▶ Text for analysis:
★ ★ ★ ★ ★ ★ ★

Stormbird
- By Douglas Gantenbein
- Air & Space magazine, November 2006
VERA, in her original glory, leads a group of Me 262s, captured by the U.S. Air Force, as they taxi for takeoff from the airfield at Lechfeld, Germany, in 1945.
NASM (SI Neg. #78-17901-15)
BOB HAMMER RECALLS THE DAY ten 18-wheel tractor trailers dumped the pieces of five Messerschmitt Me 262 Stormbird jet fighter reproductions in a hangar near the city of Everett, Washington. The pieces had been trucked in from Texas, where an initial attempt to build the aircraft had ended in lawsuits. “Parts everywhere—parts, parts, parts,” says Hammer, a retired Boeing engineer. “You never saw such a mess.”
That was in December 1998. For Hammer and a small team of volunteers, it was just the start of a long process to put the Me 262 back in the air. Now, the Me 262 Project, as it is called, has logged numerous successful flights and delivered two of the German aircraft, with a third nearing completion. With their project, Hammer and his team have brought the world’s first production jet fighter back to life.
The Me 262s could have wreaked havoc on U.S., British, and Russian forces in World War II had there been more of them and had those that made it into the action had reliable engines.
The Germans needed about five years to get the Me 262 off the drawing board and into the air. It took more than twice that to get a copy up for its first flight, late in 2002. The first effort to make Me 262 copies, which began in the early 1990s and involved warbird fan Stephen L. Snyder and a Texas aircraft restoration company, dissolved in acrimony. Snyder called on Hammer to take over the work. The effort was barely under way when Snyder died in the crash of his North American F-86 jet fighter in 1999. Years of problems with engine generators, brakes, and landing gear assemblies followed.
“At times we thought this was stupid and should just give up,” says Jim Byron, another retired Boeing executive who pitched in. “But that’s not the Boeing mentality, so we kept plugging along.”
Hammer and Byron—along with dozens of volunteers— worked doggedly on the difficult aircraft. Hammer is something of an aviation prodigy, a youthful-looking, sandy-haired 67-year-old who favors faded blue jeans and T-shirts. He spent 38 years at Boeing, working as chief engineer on the 757, among other projects. He has also built an array of aircraft in his spare time, most recently a four-seat Seafire amphibian that was named Grand Champion Seaplane at the 1998 Experimental Aircraft Association airshow in Oshkosh, Wisconsin. On the Me 262, he handles most of the engineering challenges, while Byron, an avuncular 68-year-old with white hair, runs the office and manages the volunteer team.
The Me 262 Project is headquartered in a non-descript hangar at Paine Field, a large airfield north of Seattle. Aviation maintenance giant Goodrich has a facility there, and Boeing uses the field to roll out new 747s and 777s for their first flights after they leave the nearby wide-body plant. On the second floor of the hangar is a warren of offices and meeting rooms, the walls covered with Me 262 photographs and drawings. Downstairs, a crowded shop holds a completed Me 262 and more in assembly—wings, engines, and shelves of parts scattered around.

★ ★ ★ ★ ★ ★ ★

▶ Exercise: Rewrite the Stormbird article from "The Germans needed" up to and including "gear assemblies followed.", replacing "acrimony" with "bitterness".

★ ★ ★ ★ ★ ★ ★

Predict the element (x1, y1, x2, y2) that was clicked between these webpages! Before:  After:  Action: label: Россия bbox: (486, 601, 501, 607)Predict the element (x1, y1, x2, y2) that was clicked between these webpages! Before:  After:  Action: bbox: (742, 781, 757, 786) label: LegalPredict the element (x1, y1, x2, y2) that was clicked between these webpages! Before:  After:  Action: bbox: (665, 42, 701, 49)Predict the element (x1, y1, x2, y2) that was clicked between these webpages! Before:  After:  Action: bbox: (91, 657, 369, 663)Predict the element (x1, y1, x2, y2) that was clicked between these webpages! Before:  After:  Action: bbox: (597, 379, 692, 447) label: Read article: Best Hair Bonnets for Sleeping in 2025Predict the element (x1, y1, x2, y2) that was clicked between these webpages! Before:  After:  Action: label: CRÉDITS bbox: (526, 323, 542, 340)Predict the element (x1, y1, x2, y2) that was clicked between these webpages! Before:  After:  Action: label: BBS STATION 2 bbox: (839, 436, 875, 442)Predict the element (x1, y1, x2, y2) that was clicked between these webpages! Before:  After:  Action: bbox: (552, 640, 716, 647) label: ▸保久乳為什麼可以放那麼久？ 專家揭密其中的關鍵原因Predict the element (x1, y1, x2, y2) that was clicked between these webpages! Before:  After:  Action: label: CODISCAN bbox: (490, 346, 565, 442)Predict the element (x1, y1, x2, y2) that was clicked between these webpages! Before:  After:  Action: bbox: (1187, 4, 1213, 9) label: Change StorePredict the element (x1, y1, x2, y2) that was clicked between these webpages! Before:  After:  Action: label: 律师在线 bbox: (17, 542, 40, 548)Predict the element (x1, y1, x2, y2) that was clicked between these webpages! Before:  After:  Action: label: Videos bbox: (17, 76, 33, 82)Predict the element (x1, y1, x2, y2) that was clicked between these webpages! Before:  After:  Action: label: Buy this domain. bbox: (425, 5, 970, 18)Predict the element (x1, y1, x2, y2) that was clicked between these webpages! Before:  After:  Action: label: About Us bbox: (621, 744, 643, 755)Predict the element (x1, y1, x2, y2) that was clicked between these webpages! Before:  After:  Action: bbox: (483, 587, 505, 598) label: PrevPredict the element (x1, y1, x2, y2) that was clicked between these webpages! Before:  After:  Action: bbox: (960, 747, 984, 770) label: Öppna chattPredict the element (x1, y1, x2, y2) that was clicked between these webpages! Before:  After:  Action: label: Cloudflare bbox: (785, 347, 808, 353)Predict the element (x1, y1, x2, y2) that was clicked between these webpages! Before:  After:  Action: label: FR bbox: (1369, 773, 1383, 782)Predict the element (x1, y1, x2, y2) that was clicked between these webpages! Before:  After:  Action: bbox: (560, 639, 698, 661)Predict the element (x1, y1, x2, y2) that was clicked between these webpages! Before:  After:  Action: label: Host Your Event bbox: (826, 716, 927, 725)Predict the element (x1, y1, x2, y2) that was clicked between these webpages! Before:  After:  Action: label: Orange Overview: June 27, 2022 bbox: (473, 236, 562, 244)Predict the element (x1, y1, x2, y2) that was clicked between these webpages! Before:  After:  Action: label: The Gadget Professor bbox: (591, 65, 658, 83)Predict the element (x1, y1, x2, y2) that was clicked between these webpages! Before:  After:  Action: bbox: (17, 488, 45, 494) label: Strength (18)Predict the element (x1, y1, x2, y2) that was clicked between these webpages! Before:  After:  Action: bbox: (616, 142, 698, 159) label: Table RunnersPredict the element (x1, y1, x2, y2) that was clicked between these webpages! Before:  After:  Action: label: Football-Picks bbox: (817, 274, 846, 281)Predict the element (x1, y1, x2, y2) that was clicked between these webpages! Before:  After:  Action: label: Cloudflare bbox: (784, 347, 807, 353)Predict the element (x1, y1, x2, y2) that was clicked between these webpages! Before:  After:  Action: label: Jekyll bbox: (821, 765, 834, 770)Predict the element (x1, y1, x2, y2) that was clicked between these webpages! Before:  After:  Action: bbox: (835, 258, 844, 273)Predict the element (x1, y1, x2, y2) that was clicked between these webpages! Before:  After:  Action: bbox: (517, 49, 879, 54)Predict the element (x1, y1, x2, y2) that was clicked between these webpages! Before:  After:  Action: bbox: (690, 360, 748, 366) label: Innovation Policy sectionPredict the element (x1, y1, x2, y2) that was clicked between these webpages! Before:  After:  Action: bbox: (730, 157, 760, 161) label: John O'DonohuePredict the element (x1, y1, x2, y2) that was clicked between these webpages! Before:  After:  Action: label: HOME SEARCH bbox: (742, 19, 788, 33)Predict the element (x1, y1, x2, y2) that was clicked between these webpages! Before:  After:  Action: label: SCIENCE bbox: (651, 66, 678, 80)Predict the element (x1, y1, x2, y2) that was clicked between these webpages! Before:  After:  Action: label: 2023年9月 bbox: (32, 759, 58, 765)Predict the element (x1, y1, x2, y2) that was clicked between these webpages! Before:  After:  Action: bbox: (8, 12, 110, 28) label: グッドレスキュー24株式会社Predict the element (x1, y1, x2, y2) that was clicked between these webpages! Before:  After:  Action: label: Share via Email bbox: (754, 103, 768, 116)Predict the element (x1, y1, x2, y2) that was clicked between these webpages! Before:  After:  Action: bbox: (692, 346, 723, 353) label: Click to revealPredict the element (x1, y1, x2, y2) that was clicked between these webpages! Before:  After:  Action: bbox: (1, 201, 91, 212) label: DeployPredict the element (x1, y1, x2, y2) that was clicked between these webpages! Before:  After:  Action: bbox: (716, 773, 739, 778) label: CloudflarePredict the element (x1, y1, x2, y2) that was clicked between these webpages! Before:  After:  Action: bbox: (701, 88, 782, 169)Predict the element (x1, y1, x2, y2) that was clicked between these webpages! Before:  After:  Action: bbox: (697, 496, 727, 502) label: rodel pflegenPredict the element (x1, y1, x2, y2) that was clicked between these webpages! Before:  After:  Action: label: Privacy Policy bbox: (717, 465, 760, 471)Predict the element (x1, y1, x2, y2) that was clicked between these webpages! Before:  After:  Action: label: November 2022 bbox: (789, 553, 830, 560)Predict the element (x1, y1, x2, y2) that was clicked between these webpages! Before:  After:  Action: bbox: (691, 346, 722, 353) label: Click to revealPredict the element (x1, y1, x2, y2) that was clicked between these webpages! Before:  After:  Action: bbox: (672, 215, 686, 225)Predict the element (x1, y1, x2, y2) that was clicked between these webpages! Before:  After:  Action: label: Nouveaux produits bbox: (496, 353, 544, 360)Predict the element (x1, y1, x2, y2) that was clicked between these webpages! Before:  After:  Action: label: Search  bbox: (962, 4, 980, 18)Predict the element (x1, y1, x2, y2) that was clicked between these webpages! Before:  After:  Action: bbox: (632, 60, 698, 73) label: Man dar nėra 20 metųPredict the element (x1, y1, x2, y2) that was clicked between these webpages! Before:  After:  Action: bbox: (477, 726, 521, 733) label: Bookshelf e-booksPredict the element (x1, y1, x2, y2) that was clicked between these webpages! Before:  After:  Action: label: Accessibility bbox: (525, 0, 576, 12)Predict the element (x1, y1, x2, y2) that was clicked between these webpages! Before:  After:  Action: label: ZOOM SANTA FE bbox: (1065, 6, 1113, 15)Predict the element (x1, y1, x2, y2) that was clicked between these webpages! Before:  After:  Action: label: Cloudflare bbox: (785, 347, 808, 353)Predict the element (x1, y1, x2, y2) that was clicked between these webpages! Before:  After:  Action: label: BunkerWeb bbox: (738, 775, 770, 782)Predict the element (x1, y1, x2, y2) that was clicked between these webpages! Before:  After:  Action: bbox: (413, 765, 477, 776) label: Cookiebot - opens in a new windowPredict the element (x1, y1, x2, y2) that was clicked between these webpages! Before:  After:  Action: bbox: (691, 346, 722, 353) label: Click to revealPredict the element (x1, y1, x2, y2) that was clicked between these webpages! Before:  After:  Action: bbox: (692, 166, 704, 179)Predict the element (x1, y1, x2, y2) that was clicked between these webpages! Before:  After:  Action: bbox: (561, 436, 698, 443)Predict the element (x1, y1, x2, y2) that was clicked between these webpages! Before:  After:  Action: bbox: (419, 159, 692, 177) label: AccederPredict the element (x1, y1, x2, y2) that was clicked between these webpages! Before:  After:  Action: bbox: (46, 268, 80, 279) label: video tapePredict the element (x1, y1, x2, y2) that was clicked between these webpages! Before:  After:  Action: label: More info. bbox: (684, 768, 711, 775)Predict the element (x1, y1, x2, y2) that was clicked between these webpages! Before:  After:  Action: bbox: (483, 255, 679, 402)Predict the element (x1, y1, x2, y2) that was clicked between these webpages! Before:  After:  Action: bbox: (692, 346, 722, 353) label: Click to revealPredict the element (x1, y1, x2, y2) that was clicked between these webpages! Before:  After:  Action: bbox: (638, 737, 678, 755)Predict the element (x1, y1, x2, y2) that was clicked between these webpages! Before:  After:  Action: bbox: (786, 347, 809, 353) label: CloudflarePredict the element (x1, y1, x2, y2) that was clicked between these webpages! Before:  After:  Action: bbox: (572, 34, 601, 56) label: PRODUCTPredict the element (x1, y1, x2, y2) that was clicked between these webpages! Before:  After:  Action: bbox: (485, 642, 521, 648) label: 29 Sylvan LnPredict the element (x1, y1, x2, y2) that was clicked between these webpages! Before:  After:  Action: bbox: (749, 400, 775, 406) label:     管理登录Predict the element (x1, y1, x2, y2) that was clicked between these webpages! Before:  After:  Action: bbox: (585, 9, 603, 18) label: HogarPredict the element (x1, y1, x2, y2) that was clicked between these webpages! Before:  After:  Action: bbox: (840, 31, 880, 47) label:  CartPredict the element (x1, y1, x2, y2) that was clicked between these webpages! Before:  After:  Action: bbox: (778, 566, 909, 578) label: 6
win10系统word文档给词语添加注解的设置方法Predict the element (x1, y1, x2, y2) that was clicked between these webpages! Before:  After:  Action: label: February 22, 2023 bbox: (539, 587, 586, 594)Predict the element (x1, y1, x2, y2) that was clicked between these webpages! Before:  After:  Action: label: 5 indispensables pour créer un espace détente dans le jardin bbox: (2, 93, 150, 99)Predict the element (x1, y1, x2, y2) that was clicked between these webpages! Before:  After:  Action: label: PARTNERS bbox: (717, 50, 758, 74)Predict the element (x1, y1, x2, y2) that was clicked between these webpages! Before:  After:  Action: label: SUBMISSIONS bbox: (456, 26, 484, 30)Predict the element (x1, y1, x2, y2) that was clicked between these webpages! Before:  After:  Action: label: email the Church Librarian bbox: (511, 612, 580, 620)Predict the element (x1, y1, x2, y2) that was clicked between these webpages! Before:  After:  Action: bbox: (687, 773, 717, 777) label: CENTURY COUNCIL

★ ★ ★ ★ ★ ★ ★

▶ Result for this exercise:
The Germans needed about five years to get the Me 262 off the drawing board and into the air. It took more than twice that to get a copy up for its first flight, late in 2002. The first effort to make Me 262 copies, which began in the early 1990s and involved warbird fan Stephen L. Snyder and a Texas aircraft restoration company, dissolved in bitterness. Snyder called on Hammer to take over the work. The effort was barely under way when Snyder died in the crash of his North American F-86 jet fighter in 1999. Years of problems with engine generators, brakes, and landing gear assemblies followed.